After 3rd major storm in 5 years, Magdalen Islanders say they're on 'front line' of climate change
CBC
Isabelle Cormier spent the days after post-tropical storm Fiona picking through what could be salvaged of her family's 40-year-old cottage.
Among the soggy treasures strewn on the ground: a troll doll, so old its hair was gone, a large cooking pot, and a single oar — a fitting souvenir for a family that loves boating.
The cottage, hand-built by the family using driftwood, collapsed like a house of cards during the storm.
All that remains is the roof, a window covered in children's stickers and a limp electric wire, waving in the wind.
"A good friend of mine called me early in the morning, Saturday morning, and said 'I'm so sorry,'" said Cormier.
But she had known the day was coming when the building would collapse. It was long protected by a sand dune so high that people inside the could only see the water from the top floor.
Over the last three years, storms — including 2019's Dorian — winnowed that sand dune down to nothing. By the time Fiona hit, the cottage was fully exposed to the elements.
"My grieving, I did it when Dorian hit. I knew that was going to be it," she said. "It's emotional now … because it's a place for us, for our family, and it's got a great deal of soul."
Fiona is the third major storm to hit the Magdalen Islands in five years, according to Serge Bourgeois, the director of urban planning for the municipality, which has a population of about 12,000. (Another 465 people live in Grosse Îsle, a mostly English-speaking island which is a separate municipality.)
Quebec's Transport Ministry is still doing repairs after Hurricane Dorian, Bourgeois said.
Storms are speeding up erosion but even without major weather events, research from the Université du Québec à Rimouski (UQAR) shows that the Magdalen Islands are losing land mass faster than they did before.
One study shows that between 1963 and 2008, the islands' shorelines eroded an average of 24 centimetres per year.
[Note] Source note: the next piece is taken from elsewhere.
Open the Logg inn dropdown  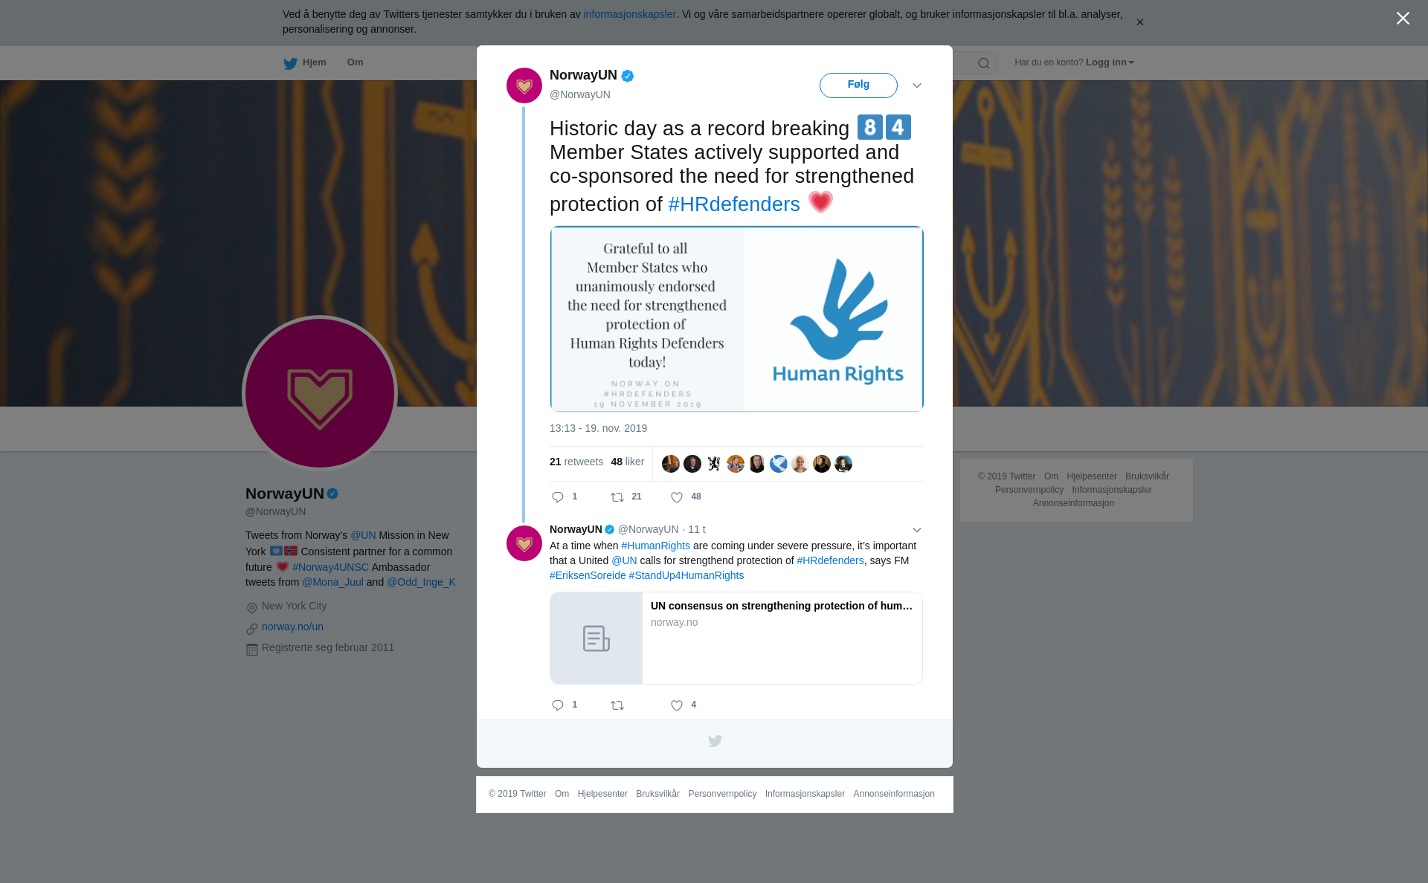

More recent UQAR studies have found that loss has nearly doubled since 2005, to 46 centimetres — or nearly half a metre — per year.
The sand and dunes, described by Cormier as the islands' "flesh and blood," are vanishing at an alarming rate, she said.
"Us islanders are on the front line of the climate change," said Cormier. "The real impact, the real grieving, it's the erosion."